Saved data entries
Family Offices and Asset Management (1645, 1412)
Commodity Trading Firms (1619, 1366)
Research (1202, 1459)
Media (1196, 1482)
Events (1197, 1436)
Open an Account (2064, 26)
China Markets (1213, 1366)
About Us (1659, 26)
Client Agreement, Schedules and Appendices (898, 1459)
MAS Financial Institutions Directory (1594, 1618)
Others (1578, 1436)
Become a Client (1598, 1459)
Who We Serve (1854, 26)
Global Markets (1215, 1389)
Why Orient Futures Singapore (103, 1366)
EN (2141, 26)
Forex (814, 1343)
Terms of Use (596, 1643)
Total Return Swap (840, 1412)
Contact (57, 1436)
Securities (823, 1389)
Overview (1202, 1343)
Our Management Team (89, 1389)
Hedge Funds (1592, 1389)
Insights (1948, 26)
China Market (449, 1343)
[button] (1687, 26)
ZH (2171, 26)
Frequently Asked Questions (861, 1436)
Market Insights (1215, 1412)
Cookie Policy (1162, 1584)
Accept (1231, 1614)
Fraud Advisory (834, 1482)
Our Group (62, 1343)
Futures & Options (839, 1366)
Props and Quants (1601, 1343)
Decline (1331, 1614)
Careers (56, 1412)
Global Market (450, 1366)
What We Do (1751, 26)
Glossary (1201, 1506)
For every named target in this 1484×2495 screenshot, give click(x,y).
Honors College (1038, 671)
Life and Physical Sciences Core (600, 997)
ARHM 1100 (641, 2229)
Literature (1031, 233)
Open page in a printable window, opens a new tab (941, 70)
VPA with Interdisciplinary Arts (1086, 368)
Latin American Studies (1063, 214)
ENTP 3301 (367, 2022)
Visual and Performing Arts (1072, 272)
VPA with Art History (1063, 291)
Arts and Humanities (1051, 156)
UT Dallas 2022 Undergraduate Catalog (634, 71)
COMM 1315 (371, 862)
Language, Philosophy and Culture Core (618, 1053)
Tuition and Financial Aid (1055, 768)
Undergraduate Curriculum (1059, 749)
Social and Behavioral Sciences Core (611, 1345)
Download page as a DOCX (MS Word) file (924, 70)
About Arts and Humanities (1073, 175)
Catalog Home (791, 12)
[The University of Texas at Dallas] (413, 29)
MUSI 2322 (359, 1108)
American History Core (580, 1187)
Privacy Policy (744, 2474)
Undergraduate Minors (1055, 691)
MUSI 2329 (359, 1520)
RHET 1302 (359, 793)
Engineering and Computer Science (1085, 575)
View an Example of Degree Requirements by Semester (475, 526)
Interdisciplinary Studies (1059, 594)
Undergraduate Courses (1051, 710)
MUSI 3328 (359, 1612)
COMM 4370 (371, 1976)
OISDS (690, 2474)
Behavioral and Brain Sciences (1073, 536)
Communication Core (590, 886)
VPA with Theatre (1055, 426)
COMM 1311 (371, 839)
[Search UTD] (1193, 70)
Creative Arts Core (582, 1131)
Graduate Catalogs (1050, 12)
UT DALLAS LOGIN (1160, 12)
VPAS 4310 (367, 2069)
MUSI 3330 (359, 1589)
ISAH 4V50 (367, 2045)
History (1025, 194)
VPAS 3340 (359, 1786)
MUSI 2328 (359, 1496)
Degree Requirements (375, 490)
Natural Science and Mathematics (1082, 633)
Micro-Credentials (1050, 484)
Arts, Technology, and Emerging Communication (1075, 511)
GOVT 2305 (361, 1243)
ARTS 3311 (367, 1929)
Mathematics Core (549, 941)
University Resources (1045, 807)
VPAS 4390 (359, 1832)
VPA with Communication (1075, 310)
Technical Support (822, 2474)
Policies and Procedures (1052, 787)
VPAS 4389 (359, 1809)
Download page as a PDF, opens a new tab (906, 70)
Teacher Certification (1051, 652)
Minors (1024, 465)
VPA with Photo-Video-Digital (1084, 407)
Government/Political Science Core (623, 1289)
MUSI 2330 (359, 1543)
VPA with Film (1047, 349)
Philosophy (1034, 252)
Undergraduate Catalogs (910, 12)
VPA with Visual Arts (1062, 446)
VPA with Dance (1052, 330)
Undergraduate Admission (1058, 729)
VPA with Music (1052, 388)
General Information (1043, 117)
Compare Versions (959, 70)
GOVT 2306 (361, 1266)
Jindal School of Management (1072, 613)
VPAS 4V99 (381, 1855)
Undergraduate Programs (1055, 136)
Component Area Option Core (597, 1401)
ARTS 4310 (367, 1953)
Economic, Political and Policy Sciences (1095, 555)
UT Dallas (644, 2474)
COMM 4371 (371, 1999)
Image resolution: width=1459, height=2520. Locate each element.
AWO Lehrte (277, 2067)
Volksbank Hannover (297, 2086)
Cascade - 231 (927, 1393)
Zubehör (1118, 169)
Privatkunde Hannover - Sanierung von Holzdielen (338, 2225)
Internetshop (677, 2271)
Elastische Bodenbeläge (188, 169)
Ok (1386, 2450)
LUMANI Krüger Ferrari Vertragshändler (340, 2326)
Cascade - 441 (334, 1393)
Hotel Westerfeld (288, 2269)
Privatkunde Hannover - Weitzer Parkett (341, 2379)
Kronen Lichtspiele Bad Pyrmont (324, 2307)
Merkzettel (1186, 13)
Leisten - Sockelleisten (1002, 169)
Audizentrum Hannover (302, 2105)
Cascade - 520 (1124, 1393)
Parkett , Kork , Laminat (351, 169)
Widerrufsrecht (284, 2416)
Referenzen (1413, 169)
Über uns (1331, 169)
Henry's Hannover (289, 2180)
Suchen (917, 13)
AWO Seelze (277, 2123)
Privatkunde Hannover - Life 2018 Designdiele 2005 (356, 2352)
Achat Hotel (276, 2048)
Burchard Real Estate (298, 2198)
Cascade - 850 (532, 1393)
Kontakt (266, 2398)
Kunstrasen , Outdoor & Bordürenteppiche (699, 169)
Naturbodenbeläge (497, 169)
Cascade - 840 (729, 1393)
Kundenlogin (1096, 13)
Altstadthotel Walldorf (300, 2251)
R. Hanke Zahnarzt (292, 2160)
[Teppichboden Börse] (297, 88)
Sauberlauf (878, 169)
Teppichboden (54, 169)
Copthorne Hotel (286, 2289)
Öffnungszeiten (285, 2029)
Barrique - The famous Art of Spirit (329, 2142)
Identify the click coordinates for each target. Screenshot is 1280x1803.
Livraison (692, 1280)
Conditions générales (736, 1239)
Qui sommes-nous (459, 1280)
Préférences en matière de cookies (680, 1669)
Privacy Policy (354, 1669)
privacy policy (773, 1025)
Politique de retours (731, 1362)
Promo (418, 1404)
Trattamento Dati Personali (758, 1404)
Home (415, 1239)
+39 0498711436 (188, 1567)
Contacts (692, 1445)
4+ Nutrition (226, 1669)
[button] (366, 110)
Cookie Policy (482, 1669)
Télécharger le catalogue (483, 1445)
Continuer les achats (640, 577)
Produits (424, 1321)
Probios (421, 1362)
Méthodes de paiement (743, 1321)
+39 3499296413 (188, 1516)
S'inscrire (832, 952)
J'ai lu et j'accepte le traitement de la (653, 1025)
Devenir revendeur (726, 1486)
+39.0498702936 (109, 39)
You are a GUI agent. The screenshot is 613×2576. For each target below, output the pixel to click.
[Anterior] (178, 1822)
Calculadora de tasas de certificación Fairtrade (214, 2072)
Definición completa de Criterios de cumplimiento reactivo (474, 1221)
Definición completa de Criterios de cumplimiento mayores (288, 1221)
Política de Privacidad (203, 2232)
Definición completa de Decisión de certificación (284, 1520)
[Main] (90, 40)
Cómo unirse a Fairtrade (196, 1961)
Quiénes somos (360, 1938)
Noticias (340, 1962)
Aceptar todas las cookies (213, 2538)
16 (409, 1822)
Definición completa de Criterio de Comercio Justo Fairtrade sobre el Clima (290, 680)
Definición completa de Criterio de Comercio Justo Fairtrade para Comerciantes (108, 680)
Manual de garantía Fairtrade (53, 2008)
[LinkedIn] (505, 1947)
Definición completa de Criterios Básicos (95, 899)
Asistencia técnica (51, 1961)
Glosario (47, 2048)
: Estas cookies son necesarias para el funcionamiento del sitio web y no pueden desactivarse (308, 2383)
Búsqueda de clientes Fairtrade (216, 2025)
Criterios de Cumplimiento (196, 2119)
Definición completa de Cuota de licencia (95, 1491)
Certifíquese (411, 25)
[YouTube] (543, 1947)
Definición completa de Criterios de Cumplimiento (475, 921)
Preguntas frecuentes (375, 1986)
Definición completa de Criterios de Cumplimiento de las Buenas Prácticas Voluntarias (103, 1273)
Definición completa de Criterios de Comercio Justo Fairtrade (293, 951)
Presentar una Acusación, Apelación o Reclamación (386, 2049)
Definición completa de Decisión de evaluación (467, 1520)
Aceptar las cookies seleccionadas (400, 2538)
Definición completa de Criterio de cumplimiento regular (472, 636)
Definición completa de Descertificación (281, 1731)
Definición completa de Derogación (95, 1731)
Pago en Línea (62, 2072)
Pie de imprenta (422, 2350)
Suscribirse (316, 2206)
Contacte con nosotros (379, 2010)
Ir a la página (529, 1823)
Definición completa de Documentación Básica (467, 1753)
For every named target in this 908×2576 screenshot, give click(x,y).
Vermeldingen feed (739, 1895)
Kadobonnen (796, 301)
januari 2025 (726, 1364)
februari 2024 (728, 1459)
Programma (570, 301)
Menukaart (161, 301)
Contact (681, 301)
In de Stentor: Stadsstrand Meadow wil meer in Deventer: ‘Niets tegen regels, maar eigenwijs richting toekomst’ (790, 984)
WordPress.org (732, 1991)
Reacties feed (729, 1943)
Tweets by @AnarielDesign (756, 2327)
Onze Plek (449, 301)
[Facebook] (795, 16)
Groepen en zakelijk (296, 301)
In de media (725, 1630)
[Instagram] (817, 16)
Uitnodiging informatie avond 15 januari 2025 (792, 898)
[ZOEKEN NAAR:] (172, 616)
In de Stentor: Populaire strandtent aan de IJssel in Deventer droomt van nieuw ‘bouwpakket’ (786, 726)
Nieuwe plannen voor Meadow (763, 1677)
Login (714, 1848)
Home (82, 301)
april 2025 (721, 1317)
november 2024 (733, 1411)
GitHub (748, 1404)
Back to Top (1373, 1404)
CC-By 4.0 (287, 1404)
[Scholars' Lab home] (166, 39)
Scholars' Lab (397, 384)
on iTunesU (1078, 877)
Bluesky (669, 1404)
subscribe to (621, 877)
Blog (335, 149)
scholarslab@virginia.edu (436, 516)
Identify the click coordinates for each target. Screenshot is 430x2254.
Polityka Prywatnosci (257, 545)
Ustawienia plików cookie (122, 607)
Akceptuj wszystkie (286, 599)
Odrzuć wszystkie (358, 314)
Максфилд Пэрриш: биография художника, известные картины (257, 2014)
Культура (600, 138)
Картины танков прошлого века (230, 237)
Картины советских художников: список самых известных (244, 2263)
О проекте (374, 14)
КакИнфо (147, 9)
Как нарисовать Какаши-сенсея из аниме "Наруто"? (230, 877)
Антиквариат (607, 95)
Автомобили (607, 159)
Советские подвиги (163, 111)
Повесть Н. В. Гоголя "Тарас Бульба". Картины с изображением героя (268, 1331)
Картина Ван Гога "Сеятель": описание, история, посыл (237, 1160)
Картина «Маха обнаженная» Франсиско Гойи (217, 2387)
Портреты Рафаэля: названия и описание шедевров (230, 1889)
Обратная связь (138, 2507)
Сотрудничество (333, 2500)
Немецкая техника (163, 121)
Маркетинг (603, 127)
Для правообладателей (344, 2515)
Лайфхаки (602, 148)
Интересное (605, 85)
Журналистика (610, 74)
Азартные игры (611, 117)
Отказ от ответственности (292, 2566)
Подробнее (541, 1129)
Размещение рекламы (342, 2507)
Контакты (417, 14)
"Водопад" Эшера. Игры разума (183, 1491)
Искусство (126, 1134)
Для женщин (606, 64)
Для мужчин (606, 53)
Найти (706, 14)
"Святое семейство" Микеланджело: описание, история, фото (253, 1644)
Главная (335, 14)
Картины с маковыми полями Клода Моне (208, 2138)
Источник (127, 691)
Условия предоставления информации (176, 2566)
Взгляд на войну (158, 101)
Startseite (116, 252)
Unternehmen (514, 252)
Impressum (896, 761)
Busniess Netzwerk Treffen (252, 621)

- **What to produce**
All that is wanted is an exact copy of the lines above from the one with "Fraud Advisory (834, 1482)" through the one with "Arts, Technology, and", with both ends included.

- **Expected answer**
Fraud Advisory (834, 1482)
Our Group (62, 1343)
Futures & Options (839, 1366)
Props and Quants (1601, 1343)
Decline (1331, 1614)
Careers (56, 1412)
Global Market (450, 1366)
What We Do (1751, 26)
Glossary (1201, 1506)
For every named target in this 1484×2495 screenshot, give click(x,y).
Honors College (1038, 671)
Life and Physical Sciences Core (600, 997)
ARHM 1100 (641, 2229)
Literature (1031, 233)
Open page in a printable window, opens a new tab (941, 70)
VPA with Interdisciplinary Arts (1086, 368)
Latin American Studies (1063, 214)
ENTP 3301 (367, 2022)
Visual and Performing Arts (1072, 272)
VPA with Art History (1063, 291)
Arts and Humanities (1051, 156)
UT Dallas 2022 Undergraduate Catalog (634, 71)
COMM 1315 (371, 862)
Language, Philosophy and Culture Core (618, 1053)
Tuition and Financial Aid (1055, 768)
Undergraduate Curriculum (1059, 749)
Social and Behavioral Sciences Core (611, 1345)
Download page as a DOCX (MS Word) file (924, 70)
About Arts and Humanities (1073, 175)
Catalog Home (791, 12)
[The University of Texas at Dallas] (413, 29)
MUSI 2322 (359, 1108)
American History Core (580, 1187)
Privacy Policy (744, 2474)
Undergraduate Minors (1055, 691)
MUSI 2329 (359, 1520)
RHET 1302 (359, 793)
Engineering and Computer Science (1085, 575)
View an Example of Degree Requirements by Semester (475, 526)
Interdisciplinary Studies (1059, 594)
Undergraduate Courses (1051, 710)
MUSI 3328 (359, 1612)
COMM 4370 (371, 1976)
OISDS (690, 2474)
Behavioral and Brain Sciences (1073, 536)
Communication Core (590, 886)
VPA with Theatre (1055, 426)
COMM 1311 (371, 839)
[Search UTD] (1193, 70)
Creative Arts Core (582, 1131)
Graduate Catalogs (1050, 12)
UT DALLAS LOGIN (1160, 12)
VPAS 4310 (367, 2069)
MUSI 3330 (359, 1589)
ISAH 4V50 (367, 2045)
History (1025, 194)
VPAS 3340 (359, 1786)
MUSI 2328 (359, 1496)
Degree Requirements (375, 490)
Natural Science and Mathematics (1082, 633)
Micro-Credentials (1050, 484)
Arts, Technology, and Emerging Communication (1075, 511)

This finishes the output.